Banks Take Care of Their Own, Ignore Shareholders
Bank pay has never seemed more out of synch with common sense.
This week, banks have been reporting their compensation for 2009. In many instances, banks are consuming all of their available income (and then some) on compensation. Many banks are spending almost all of their revenue on salaries. It is an incredible statement of disregard for shareholders. For banks that still have TARP funds left to pay back, its even worse. The banks somehow are swallowing their shame. They must have a large appetite.
The table at the top of this entry is a review of the pay for performance paradigm in place at some leading banks. The situation at Morgan Stanley seems to be the most provocative. While banking operations, company-wide did earn a profit in 2009, the executive compensation policy meant that shareholders were shut out of the action.
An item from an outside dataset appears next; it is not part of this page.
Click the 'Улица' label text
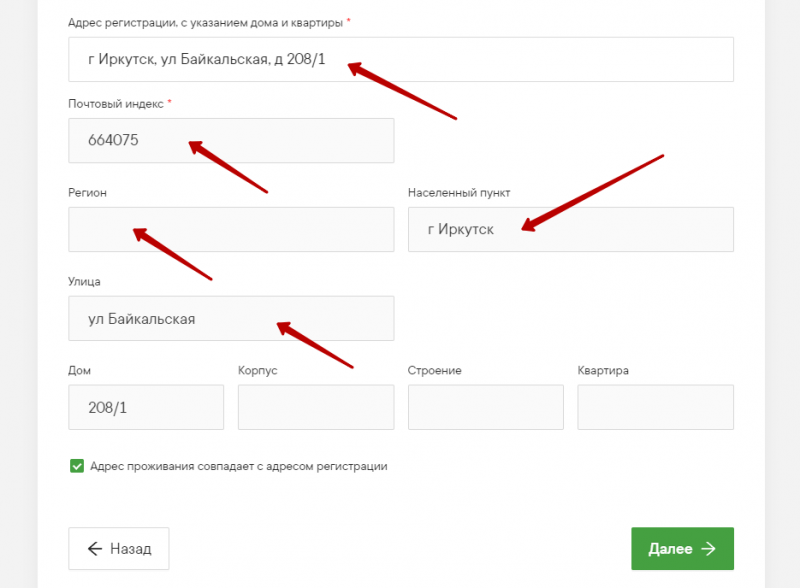point(84,282)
Eric Dash has a nice review of the situation in the New York Times:
“Even now, after all those big bonus numbers, the pay-to-profit ratio for the financial industry might come as a surprise to many people. The five largest banks on Wall Street — Bank of America, Citigroup, Goldman Sachs, JPMorgan Chase and Morgan Stanley — earned a combined $147.4 billion before paying compensation and taxes last year. They plowed back a combined $31.2 billion into their companies and returned a total of $2.1 billion to shareholders in the form of dividends. They paid $114.1 billion to their employees.”
The madness is all the more maddening because banks spend plenty of time trying to articulate an underlying principle for their compensation schemes. The gist, repeated through annual reports and 10-k’s as a mantra for the powerful, goes like this: we pay a lot to reward performance.
This year, performance is looking pretty weak. Pay is doing pretty well.